Climat à nouveau tendu entre l’Otan et la Russie

Rompu depuis le conflit géorgien d’août 2008, le dialogue entre la Russie et l’Otan a repris le 29 avril dernier, pour évoquer la question de la réduction des forces conventionnelles. Seulement voilà, il en faudra certainement encore davantage pour aplanir les différends entre l’Alliance atlantique et Moscou.

Au lendemain de cette première réunion, deux diplomates russes en poste auprès de l’Otan ont été expulsés en guise de représailles pour l’affaire Herman Simm, du nom de ce haut-fonctionnaire estonien qui a vendu à la Russie des secrets concernant la politique de défense de son pays alors que ce dernier s’apprêtait à intégrer l’Alliance.

Mais c’est la Géorgie qui focalise actuellement l’opposition entre Moscou et l’Otan. Les manoeuvres militaires que cette dernière doit y mener prochainement ne sont pas vues d’un bon oeil au Kremlin qui y voit une « décision dangereuse » et une « provocation grossière ». Ces exercices constitueraient même, selon le président russe, Dmitri Medvdev, à une violation du cessez-le-feu entre son pays et la Géorgie.

« Toute action qui peut être vue et considérée par Tbilissi comme un encouragement à sa remilitarisation (…) est pour nous en contradiction avec les six principes résolvant le conflit qui ont fait l’objet d’un accord en août dernier » a estimé le Dmitri Medvedev, le 30 avril, qui a par ailleurs oublié les manoeuvres réalisées en avril par l’armée russe en Ossétie du Sud et en Abkhazie, les deux territoires dont la souveraineté est revendiquée par la Géorgie.

« La Russie continue à être surprise par ces exercices alors même qu’elle a été informée depuis le début et qu’elle a refusé des invitations répétées à y envoyer des observateurs » a répondu James Appathurai, le porte-parole de l’Otan.

Du coup, pour faire bonne mesure, la Russie a obtenu, de la part des deux régions séparatistes géorgiennes, dont l’indépendance a été reconnue par Moscou, le contrôle de leurs frontières pour une période de cinq ans.
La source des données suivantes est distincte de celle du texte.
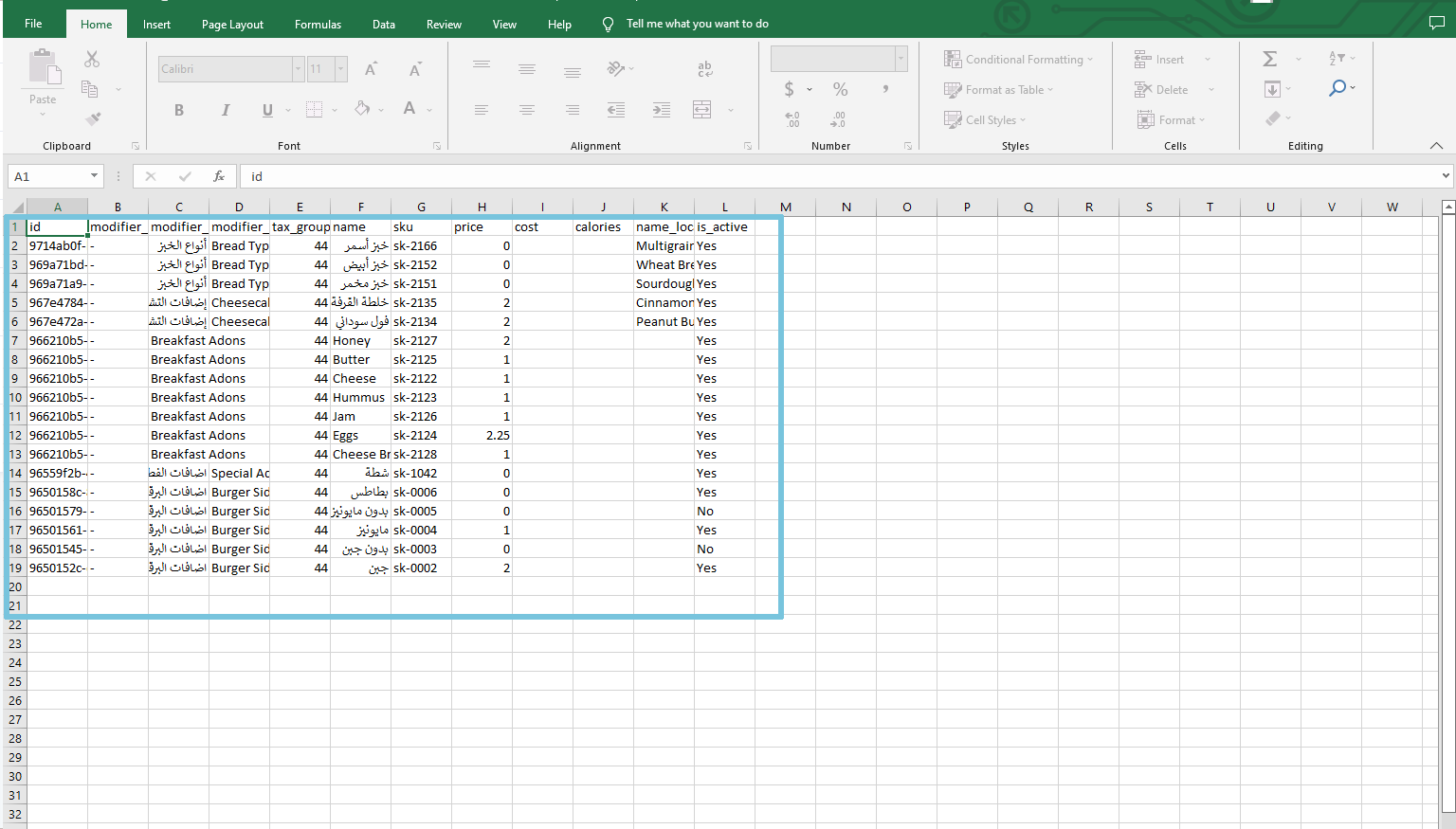Toggle underline formatting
Or pour l’Alliance atlantique, ces accords constituent une violation du cessez-le-feu conclu en août 2008 et qui a mis fin aux combats entre les Russes et les Géorgiens.

« De telles actions de la Russie ne sont pas dans l’intérêt à long terme de la paix et de la stabilité dans la région du Caucase du Sud » a commenté James Appathurai. « Les forces d’occupation russes contrôlent entièrement l’Abkhazie et l’Ossétie du Sud depuis août dernier. Ceci est un nouveau pas de la Russie en vue d’achever l’annexion de ces deux régions géorgiennes » accuse-t-on à Tbilissi.